Auditrices
et auditeurs qui m’écoutez, bonjour. Il y a beaucoup d’étrangers de par le
monde. Et il y en a aussi chez nous. J’ai moi-même un peu voyagé et visité
quelques pays abondamment peuplés d’étrangers. Mais ceux qui ont beaucoup
voyagé relatent fréquemment cet état de fait, quelquefois sans s’en douter.
Il
y a des pays où l’on rencontre un grand nombre d’étrangers, la Chine par
exemple qui en compte plus d’un milliard. Sans compter les autochtones.
Certains cumulent même les deux qualités. Et il ne faut pas les confondre avec
les indigènes, eux-mêmes différents des allogènes. Il y a aussi des pays
peuplés d’aborigènes, de nationaux et de natifs à ne pas confondre avec les
allochtones. Il y a de multiples façons d’être étranger, certains se déguisent
en métèques, d’autres en touristes, d’aucuns se font passer pour des immigrés
quand ils sont chez nous et pour des émigrés quand ils y sont aussi. Comment
bien identifier l’étranger ?
Ce
qui particularise réellement l’étranger est en fait son étrangeté. Une étude
récente faite en Suède a montré que les suédois considèrent pour majeure partie
que les norvégiens sont autant étrangers qu'étranges car ils ne savent ni
faire la queue ni rouler correctement dans les ronds-points. En outre, ils se
garent sur les places de parking réservées aux handicapés. Certes, on dit que
les norvégiennes ont le sang chaud mais admettons que vus de
Romorantin-Lanthenay ou de Rebirechiroulet, les norvégiens nous paraissent
assez semblables aux suédois. Seuls leurs véhicules se distinguent par la
plaque d’immatriculation. Les suédois tentent donc d’identifier le norvégien à
ses actes comme l’arbre se reconnaît à ses fruits. Mais les natifs d’Oslo ou de
Telemark ont-ils le monopole de l’étrangeté ? Ce que le norvégien peut
faire, n’en serions-nous pas capables ? En y réfléchissant bien, j’en
viens à penser que ce que nous savons si bien faire nous-mêmes (et quand je dis
nous, suivez mon regard… !) avec une désarmante simplicité quand nous
sommes dans notre pays paraîtra étrange à l’étranger chez qui nous nous sommes
rendus afin de le bousculer dans sa queue nationale, de perturber sa
circulation giratoire et d’occuper avec grâce ses places de parking réservées.

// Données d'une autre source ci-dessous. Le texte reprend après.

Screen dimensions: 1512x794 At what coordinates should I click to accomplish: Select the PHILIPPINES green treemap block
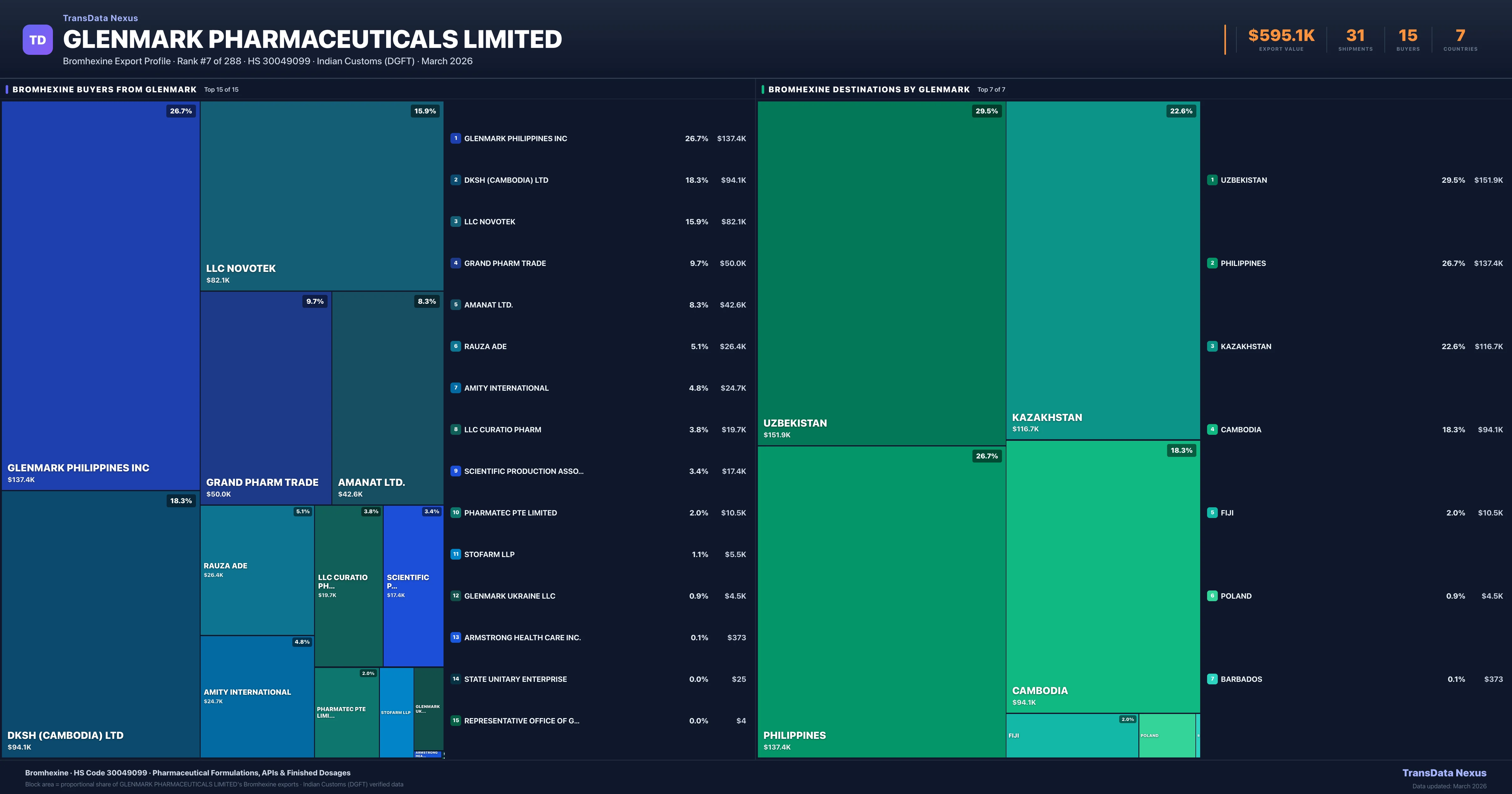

La seule difficulté, mais elle est de taille, c’est que nous ne sommes pas
étrangers. Qui donc nous reconnaitra ? Serons-nous obligés de nous
travestir, de nous draper dans nos couleurs nationales comme des sportifs
olympisés ?
Nombre
de ces étrangers sont pourvus de langues dites, à juste titre, étrangères. Mais
il y a aussi des langues vernaculaires qui cessent de l’être aussitôt qu’elles
sont pratiquées par des étrangers, principalement à l’étranger. Elles ne sont
pas pour autant des langues mortes, ce privilège étant généralement réservé à
quelques langues embaumées par la science ou par la religion. Quant aux langues
vésiculaires, nous les laisserons aux divers atrabilaires et constipés dont nos
régions sont généreusement pourvues.
Les
étrangers, de même que les autochtones et les indigènes, sont, pour leur part,
bien vivants et c’est là le problème qui devrait nous préoccuper. En effet, par
ces temps où notre démographie court au galop, il serait judicieux de réduire
la place prise par les étrangers. Ce que suggère mon voisin taxidermiste, c’est
de les naturaliser.
En
effet, naturalisé par des méthodes rigoureuses, l’étranger peut être plus
facilement empilé, classé et protégé contre les mites. On verra plus tard s’il
y a lieu de naturaliser les nationaux.
Il
ne restera plus que la question des langues étrangères qui n’auront pas eu la
chance de mourir de mort naturelle. Elles deviendraient des langues mortes, par
faute de locuteurs. Car l’étranger, sauf cas de mutisme, est généralement aussi
un locuteur. Un locuteur de langue vernaculaire quand il est chez lui à
l’étranger et un locuteur de langue étrangère dans un certain nombre d’autres
cas. Mais l’étranger correctement naturalisé, comme le précise fort bien mon
voisin taxidermiste, est dans la majeure partie des cas fort silencieux.
On
voit par-là qu’un étranger naturalisé peut devenir moins encombrant.